"If I stay quiet, it feels like I’m ignoring her. If I speak up, it feels like I’m making it worse."
I know the title sounds harsh. I hate how it sounds, but I don’t know how else to describe what’s been happening.
Let me start with this: I love my wife. She’s the most beautiful woman I’ve ever met. I don’t mean that in a forced or obligatory way — I mean it in the I still stare at her across the room kind of way. She’s my favorite person.
We’ve been together eleven years, married for seven. We’ve got three kids under eight, which is both the best and hardest thing that’s ever happened to us.
The third pregnancy took everything out of her. She ended up needing a C-section, and the recovery was long and brutal. I’d heard C-sections were rough, but I didn’t get it until I watched her try to sit up for the first time or walk across the room holding our son. Every movement looked like it hurt. For weeks, she was exhausted, stitched up, barely sleeping. I did what I could — made meals, changed diapers, handled the night feedings — while praying every night that time would start doing the work I couldn’t.
Things improved eventually. She got cleared to move around again, went back to work, and life slipped back into something resembling normal. Or at least what passes for normal when you’ve got a newborn and two other kids still demanding your full attention.
But something about the way she carried herself never really came back the way it did after the other two pregnancies. With our first and second, there was this light that always returned — a moment when she started to feel like herself again. This time, it didn’t. Even after the stitches healed and the exhaustion faded, it was like a part of her stayed in recovery.
Months passed and life kept moving. The exhaustion stuck around, and somewhere in the middle of all that, we both started to let things slide.
It’s fair to say we’ve both let ourselves go a bit physically, and that’s fine. Expected, even.
But she hasn’t been able to accept it.
At first I thought it was just frustration. A throwaway comment while getting dressed, then another the next week about her jeans not fitting. Little things I didn’t think much of at the time. But it’s been over a year and a half, and now it’s every. single. day.
When we’re getting ready to go somewhere, she’ll stand in front of the mirror and say something like, “Ugh, I look terrible.”
If I try to take a photo of us, it’s always, “No, delete that, I look huge,” or “Don’t post that.”
And anytime I mention a trip or a beach or anything like that, she’ll say, “Not until I lose weight,” like it’s a rule she made for herself.
I've tried to laugh it off in that lighthearted way couples joke when they think the other person’s exaggerating. But that only works for so long before you realize it’s not a phase. It’s deeper. And I don’t know how to help.
I’ve told her she’s beautiful so many times that the word barely means anything anymore. I’ve listened when she cries about not feeling like herself.
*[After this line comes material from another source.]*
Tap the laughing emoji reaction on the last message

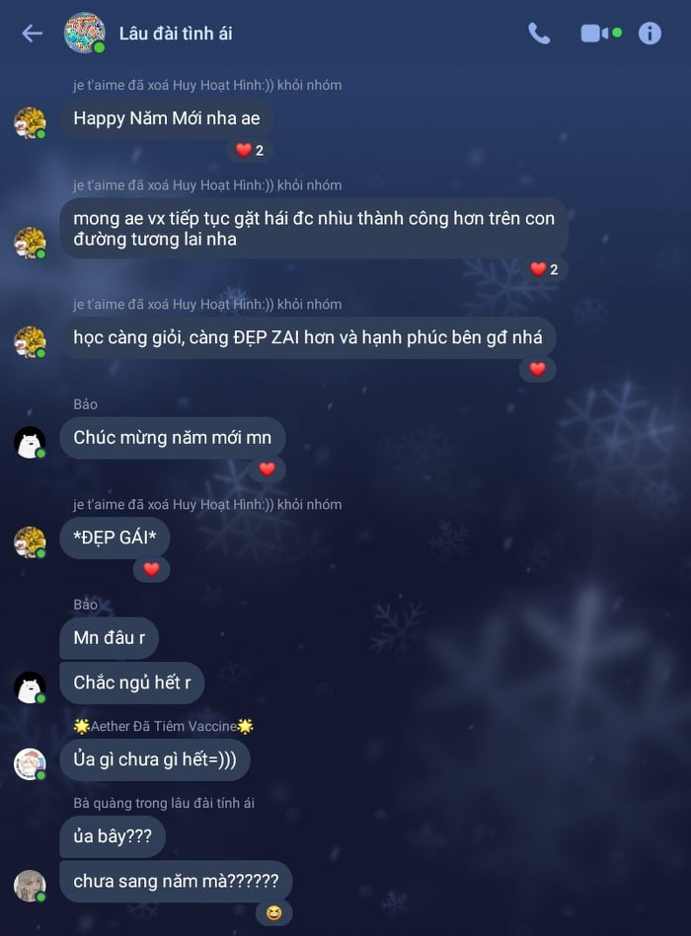274,912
I’ve started cooking more, tried to make healthier meals, encouraged her to go for walks when she’s up for it.
Lately, it’s started to wear on me. I'm out of things to say and exhausted from trying to make her believe me.
Last weekend, her parents offered to take the kids, which almost never happens. I said, “We should hit the gym in the morning and then the brewery in the afternoon. Supposed to be nice out.”
She paused for a second, giving me that look I know too well.
“So you’re saying I need to go to the gym?”
I swear, that’s not what I meant. I panicked trying to explain — “No, I just meant we could go together since we rarely get a free weekend like this.”
She rolled her eyes and said, “Sure,” in that tone that means I’m done with this conversation.
Moments like that happen all the time now.
I can’t win. If I stay quiet, it feels like I’m ignoring her. If I speak up, it feels like I’m making it worse.
And sometimes I shut down and that kills me because I want to help. I just seriously don't know how.
And more than anything I miss her. Not her “before body.” Not the woman from our wedding photos. I miss her. The way she used to be comfortable in her own skin. How she’d make a stupid face in photos and not give a shit.
I miss the energy she used to have. She'd walk into a room and just radiate good vibes. Now it’s just this low, heavy kind of sadness that hangs over her.
And you’re probably reading this thinking it’s selfish to make it about me when she’s clearly the one struggling. I know that. And I’ve tried not to take it personally, but it’s hard.
How do you separate someone’s pain from the space growing between you?
Every day feels like I’m married to someone who’s slipping further away and I don’t know how to hold on without breaking myself in the process.